Calm your tits. It'd be a perfectly fine reminder in the farmer logger firewood forum.


----------



## slowp (Apr 25, 2014)

Oh lordy, two mentions of ..... (spit on ground) Farmer Logger. The mideast will be comin' fer us with pitchforks.  And tractors.


----------



## Joe46 (Apr 25, 2014)

burroak said:


> Sounds like Gologit has never been around a farm. Many farmers and farmkids have gotten killed over the years flipping their tractor, even with the big tractors. But an arrogant fool like you wouldn't know that.
> Philip Wheelock has posted a very good reminder to be careful operating a tractor.
> 
> If you were on my crew I'd fire you. You are a danger to yourself and everyone around you. If you actually had the experience you claim to have, you would know better than to make fun of someone for posting a serious safety issue.
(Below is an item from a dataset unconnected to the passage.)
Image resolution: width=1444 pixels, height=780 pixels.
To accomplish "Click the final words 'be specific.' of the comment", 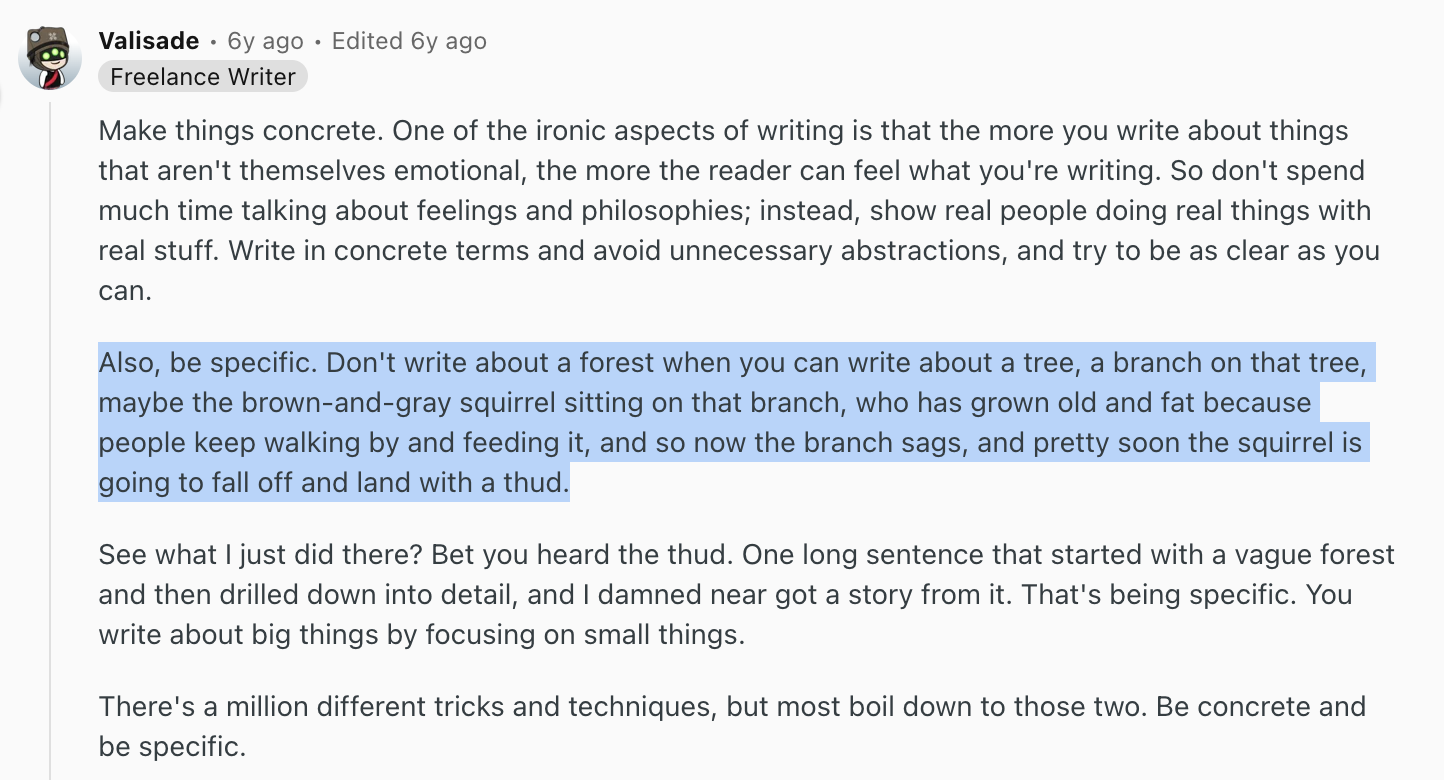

And just what is your "crew"? Pretty harsh accusations. What is your experience in log skidding? Or even logging for that matter?


----------



## Nuzzy (Apr 25, 2014)

slowp said:


> Oh lordy, two mentions of ..... (spit on ground) Farmer Logger. The mideast will be comin' fer us with pitchforks.  And tractors.


----------



## Gologit (Apr 25, 2014)

burroak said:


> If you were on my crew I'd fire you.


 

If I were on your crew I'd quit.

Like SlowP pointed out, this is the F&L section. I"m sure that Philip Wheelock meant well but his message should have been delivered in some other forum. We constantly get well meaning but basically clueless individuals, such as yourself, who come wandering in here and start advising us how to conduct ourselves.
We don't mind taking advice from our peers or from people with more knowledge and experience than we have. We tend to resent week-end warriors, wannabes, and other self proclaimed experts who lecture us on subjects with which we're already familiar.

We don't mind answering questions and when you've been here long enough to read some old threads you'll see that. Just don't expect us to have a lot of empathy for a rookie who makes a dumb-ass mistake and then gets on here to caution us against being as careless and unskilled as he is.

There are other sections on this forum for people who play...dangerously...with farm tractors. 
This is Forestry and Logging. We like to stay somewhere close to the professional level that the name suggests.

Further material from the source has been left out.